The leaders of the hunger strike, said to be high-ranking members of the Mexican Mafia, Nuestra Familia, Black Guerilla Family, and Aryan Brotherhood, have issued a counterproposal in which they argue for segregation only for behavior-based violations rather than gang affiliation, and limiting the use of solitary confinement. The strike leaders, who are in the SHU at Pelican Bay State Prison, also have a pending federal lawsuit arguing that long-term solitary confinement (defined as 10 years) is a violation of the 8th amendment and that absence of “meaningful review” of the validation process is a violation of the right to due process. CDCR motions to throw out the case have been rejected on the grounds that the SDP and revised validation system do not rule out the claims of the plaintiffs.

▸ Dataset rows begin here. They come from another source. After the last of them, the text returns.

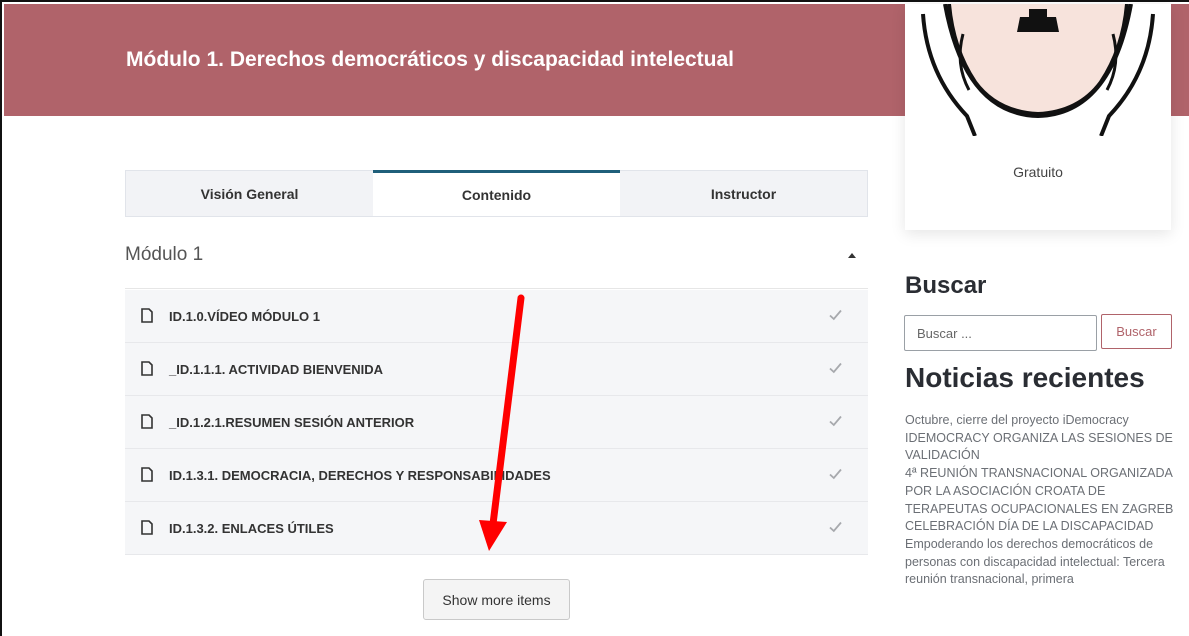 This screenshot has width=1189, height=636. I want to click on course-tabs: Visión General Contenido Instructor, so click(496, 194).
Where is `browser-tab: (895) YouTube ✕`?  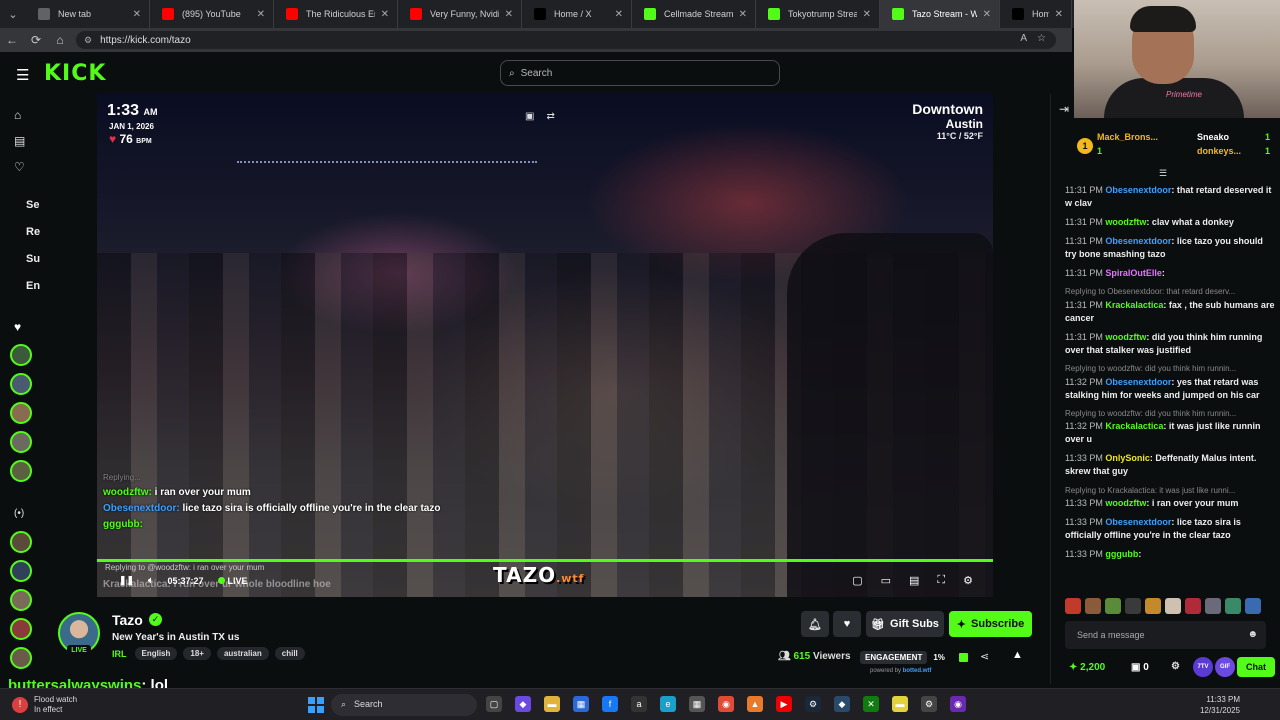
browser-tab: (895) YouTube ✕ is located at coordinates (212, 14).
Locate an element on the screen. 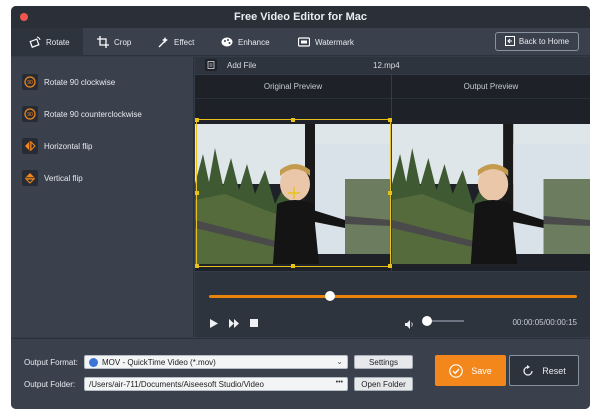 The image size is (600, 416). file-bar: Add File 12.mp4 is located at coordinates (392, 66).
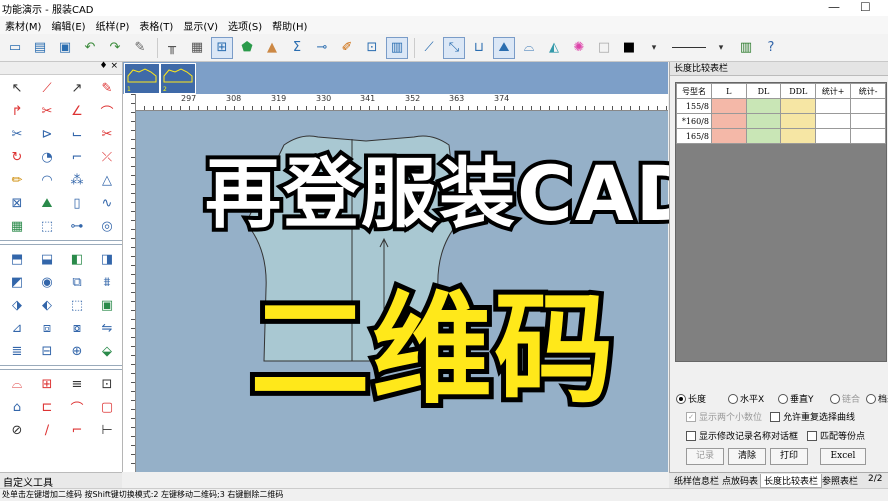 This screenshot has height=501, width=888. I want to click on piece-thumbnail: 2, so click(178, 78).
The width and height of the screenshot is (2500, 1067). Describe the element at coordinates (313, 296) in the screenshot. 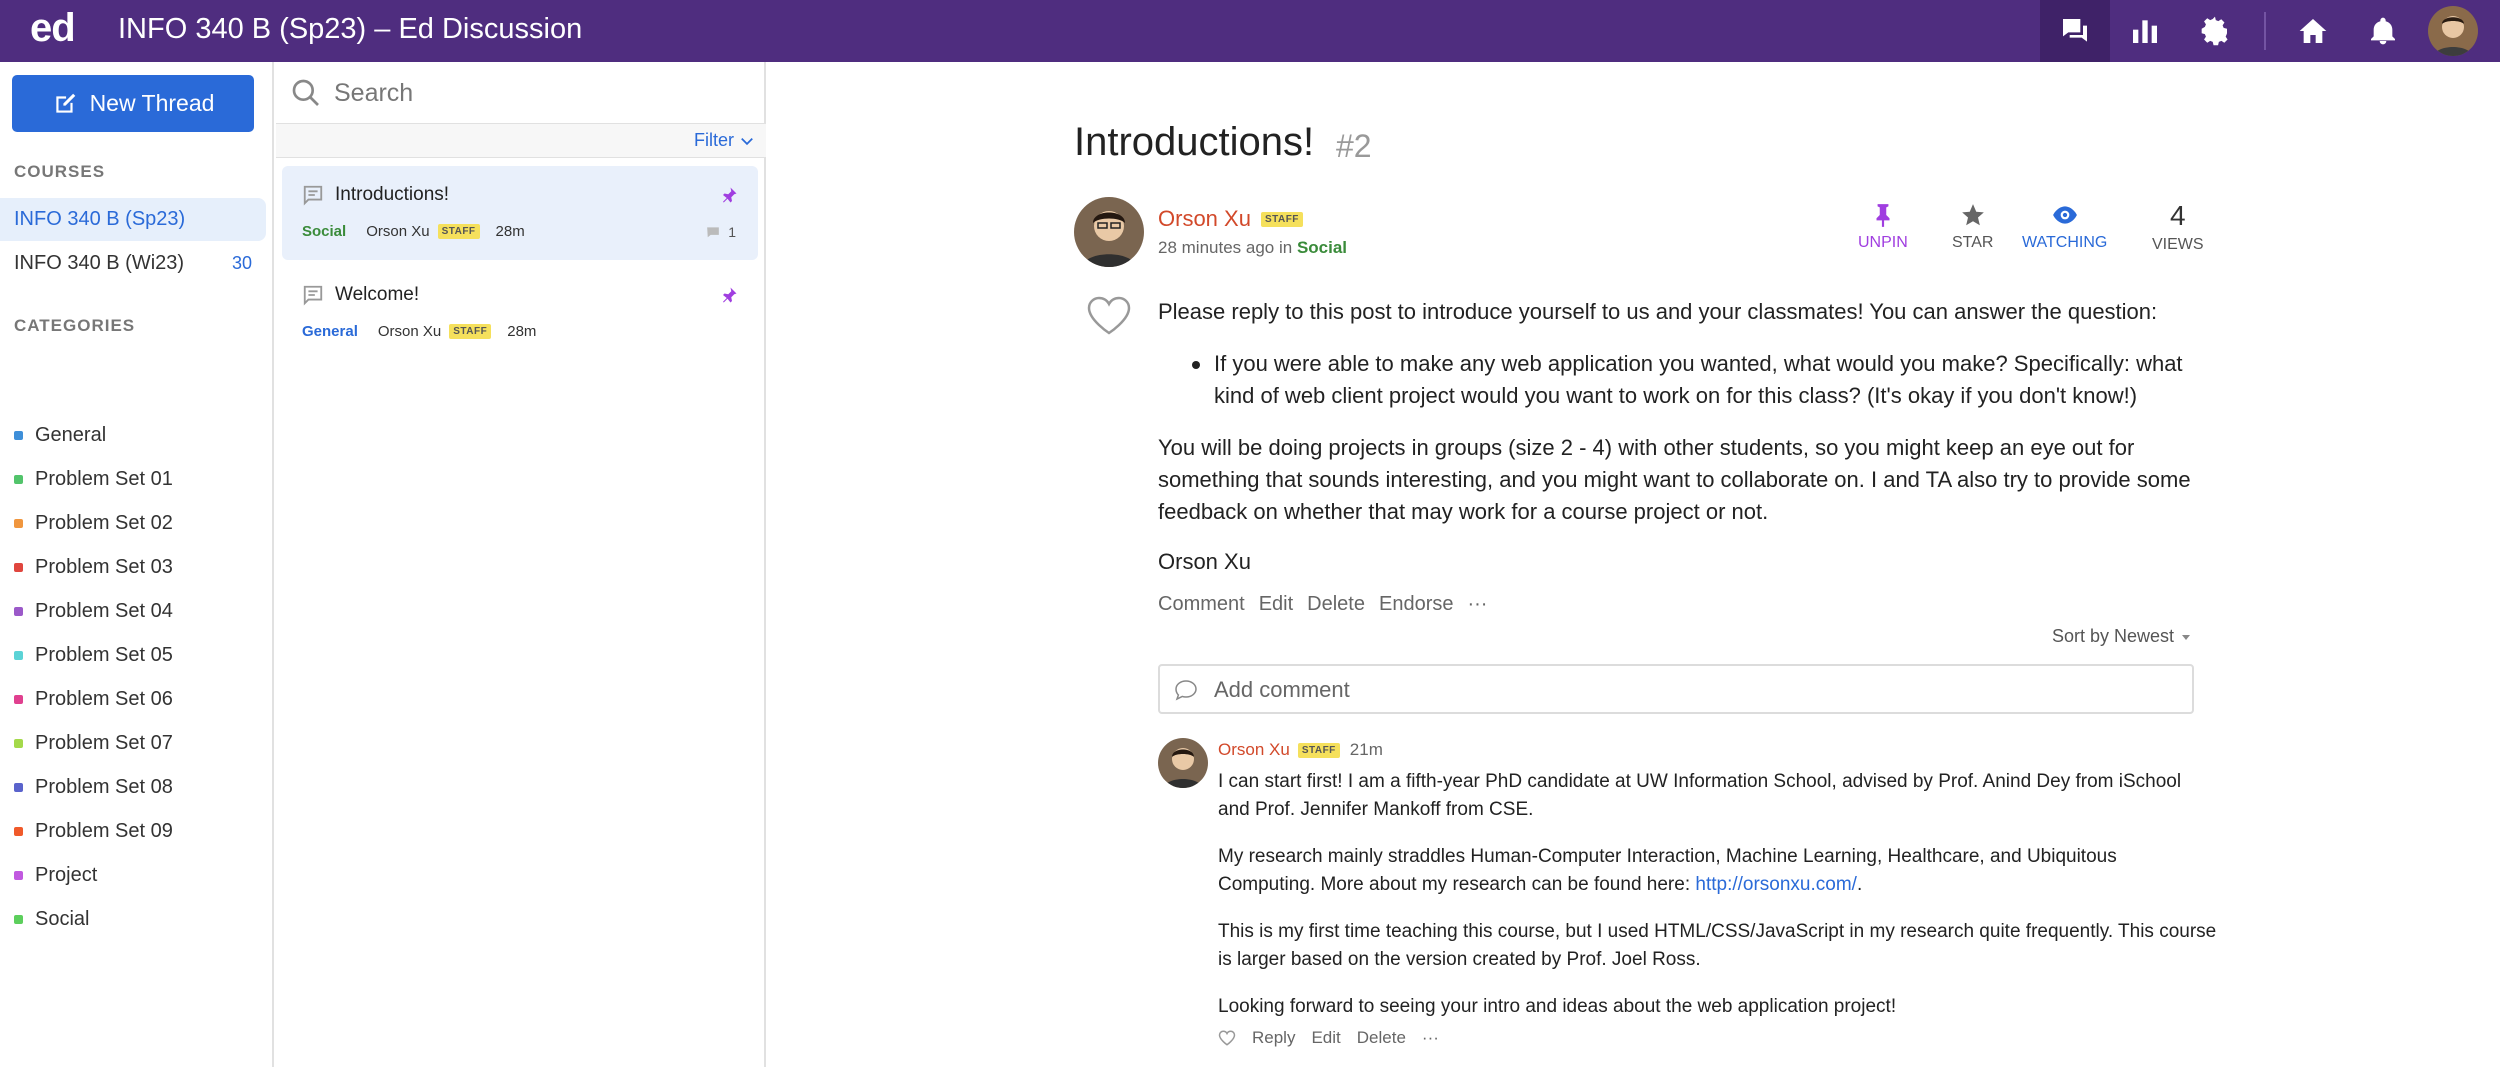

Reforms to the use of segregation units are not unheard of. Mississippi is one notable example. Unit 32 at the Mississippi State Penitentiary once held 1,000 prisoners in solitary confinement. Low-level gang members and inmates there for disciplinary violations made up the bulk of the group. Following a lawsuit, Mississippi reviewed its use of segregation as a disciplinary tool and readjusted its security classification process. Consequently, the population at Unit 32 dwindled to 300, and ultimately was shut down, to no evident increases in disruptions in the Mississippi prison system.

While California should be acknowledged for it’s case-by-case reviews, and consequent reductions in SHU population, the reviews have thus revealed that corrections officials have been doing an inadequate job of identifying gang members and associates for years. The possibility that an individual can still be labeled a security threat and placed in the SHU in part for possessing certain books or pamphlet’s is also a cause for concern. That there are still people in the SHU who have spent decades in environments that cause long-term psychological damage continues to raise questions about the extent to which such practices are compatible with commitments against cruel and unusual punishment.

With approximately 80,000 prisoners across the country in some form of segregation unit (as of 2005), the question of how corrections systems manage and treat prisoners rises to a topic of practical consideration. Policy makers and citizens alike must decide whether they believe it is proper to house people in cells the size of a bathroom with limited means of bettering themselves and releasing them back into society after many years in such conditions; or whether alternatives should be examined and experimented with.